The Most Narcissistic Mother
- Ingrid Magnussen from White Oleander by Janet Fitch. Ingrid is a headstrong poet who is never jilted. When Barry Kolker does just that, Ingrid poisons him with White Oleander and is imprisoned, leaving her daughter, Astrid to fend for herself in a series of foster homes.
[Suggested reading: 9 Famous Fictional Narcissistic Mothers – And How To Write About Them]
The Most Borderline Mothers
- Charlotte Haze from Lolita by Vladimir Nabokov. Charlotte manipulates Humbert into marriage, and leaves her daughter vulnerable to the paedophile.
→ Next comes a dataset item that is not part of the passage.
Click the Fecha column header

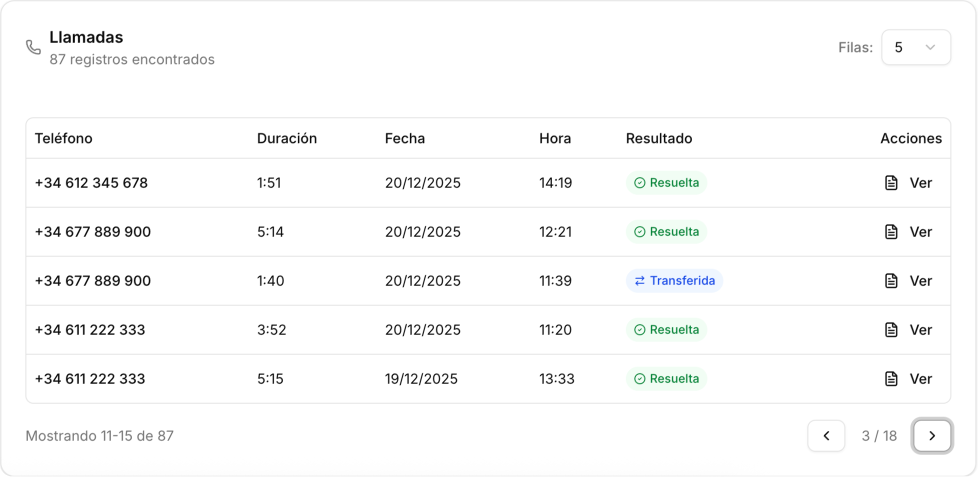(405, 139)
- Queen Gertrude from Hamlet by William Shakespeare. Hamlet’s mother marries her husband’s brother Claudius after he murders her husband. She shows no feelings of guilt and does not truly consider the impact of her actions.
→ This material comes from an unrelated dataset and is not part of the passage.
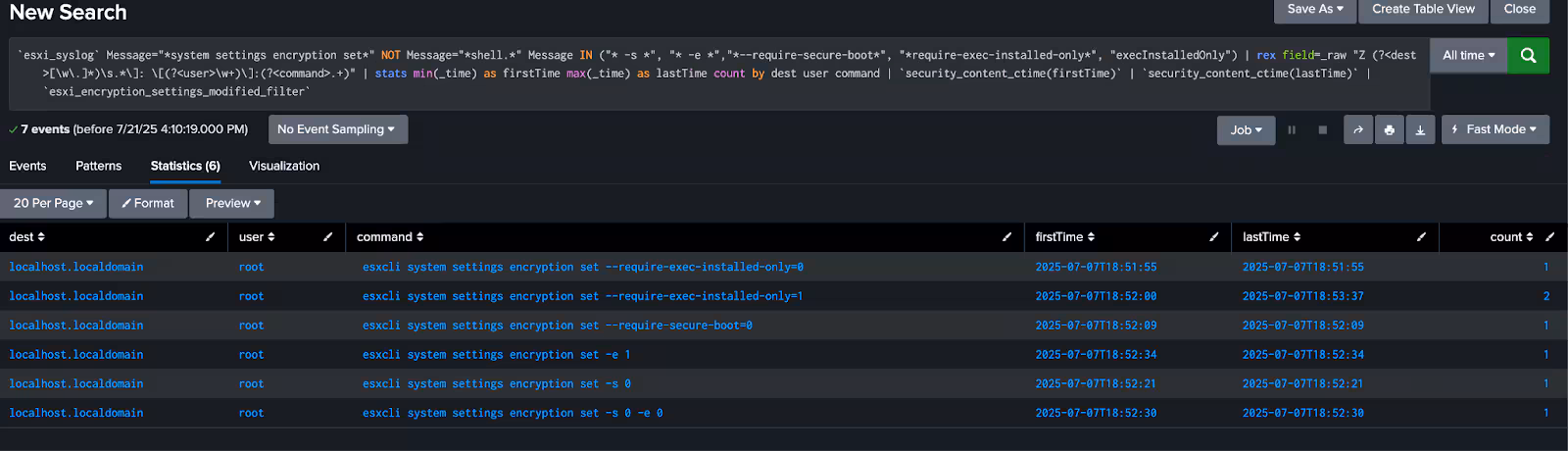
Task: Switch to the Visualization tab
Action: coord(284,166)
The Most Anti-Social Mothers
- Eleanor Melrose from The Patrick Melrose Novels by Edward St. Aubyn. Eleanor is almost in a class of her own. The American heiress drinks, takes too many pills, lets her husband lose her fortune, and rape her son.
- Petal from The Shipping News by E. Annie Proulx. Quoyle’s abusive, unfaithful wife, Petal runs off with her lover, but not before selling her daughters to a black market adoption agency.
The Most Histrionic Mother
- Daisy Buchanan from The Great Gatsby by F Scott Fitzgerald. On being told she has given birth to a daughter, Daisy says: ”I hope she’ll be a fool – that’s the best thing a girl can be in this world, a beautiful little fool.”
The Most Psychotic Mother
- Margaret White from Carrie by Stephen King. Margaret is an unstable, religious fanatic who abuses her daughter. When she tries to kill her daughter, Carrie kills her.